Tibetan Handicrafts Centre: Run by Tibetan refugees, this is a couple of kilometres after Gandhi Chowk, en route to Khajjiar. At the Centre you can also place an order for carpets and other items.
Bakrota Hills and Dainkund: This is a delightful excursion of around 5 kms that encircles Lower Bakrota and can extend longer to the hill of Dainkund. From the top of Dainkund, on a clear day, you can even see the three main rivers of the area – the Ravi, the Beas and the Chenab. En route are colonial houses and small attractive spots – and one of these places in the Subhas Baoli, where Netaji Subhas Chandra Bose walked and contemplated while recuperating from an illness in 1937.
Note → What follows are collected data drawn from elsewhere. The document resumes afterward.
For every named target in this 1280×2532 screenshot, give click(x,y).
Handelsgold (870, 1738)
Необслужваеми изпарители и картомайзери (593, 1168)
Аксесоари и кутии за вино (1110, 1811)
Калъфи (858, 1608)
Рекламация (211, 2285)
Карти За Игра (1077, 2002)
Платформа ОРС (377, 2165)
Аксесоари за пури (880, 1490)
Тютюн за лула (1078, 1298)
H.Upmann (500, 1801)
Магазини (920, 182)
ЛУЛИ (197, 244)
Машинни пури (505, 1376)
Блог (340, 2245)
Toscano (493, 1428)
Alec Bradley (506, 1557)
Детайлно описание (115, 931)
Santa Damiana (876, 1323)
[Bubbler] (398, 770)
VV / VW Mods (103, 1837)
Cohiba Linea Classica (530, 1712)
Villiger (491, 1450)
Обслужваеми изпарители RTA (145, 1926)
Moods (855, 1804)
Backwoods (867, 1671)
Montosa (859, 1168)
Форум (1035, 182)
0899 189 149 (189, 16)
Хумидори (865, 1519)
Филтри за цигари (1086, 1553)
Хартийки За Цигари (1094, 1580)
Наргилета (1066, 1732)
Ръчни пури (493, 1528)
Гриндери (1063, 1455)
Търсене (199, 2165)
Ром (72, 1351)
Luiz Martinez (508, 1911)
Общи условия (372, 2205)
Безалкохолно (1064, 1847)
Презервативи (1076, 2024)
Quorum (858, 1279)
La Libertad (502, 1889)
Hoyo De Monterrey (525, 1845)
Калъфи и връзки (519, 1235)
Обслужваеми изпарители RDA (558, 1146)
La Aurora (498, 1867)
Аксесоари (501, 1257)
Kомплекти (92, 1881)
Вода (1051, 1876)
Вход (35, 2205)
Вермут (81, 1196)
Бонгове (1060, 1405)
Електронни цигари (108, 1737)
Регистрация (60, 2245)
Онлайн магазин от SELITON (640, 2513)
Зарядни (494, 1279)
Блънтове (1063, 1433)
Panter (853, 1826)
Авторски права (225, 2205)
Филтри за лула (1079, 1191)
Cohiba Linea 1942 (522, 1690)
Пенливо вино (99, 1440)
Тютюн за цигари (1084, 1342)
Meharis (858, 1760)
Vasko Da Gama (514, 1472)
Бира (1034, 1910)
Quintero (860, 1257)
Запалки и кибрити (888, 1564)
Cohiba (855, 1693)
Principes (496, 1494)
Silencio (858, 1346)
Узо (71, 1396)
Bara Pathar: 4 kms from town and place in thick woods, this is a small temple dedicated to the deity, Bhulwani Mata. This is in the village of Ahia en route to Kalatop.
Kalatop Wildlife Sanctuary: This rises past Dalhousie and then goes down towards Khajjiar and Chamba. This covers an area of around 2000 hectares and has numerous animals. The sanctuary area is covered with thick woods of pine, oak and deodar. In between, there are open pastures. The highway from Dalhousie to Chamba, through Khajjiar cuts through the sanctuary.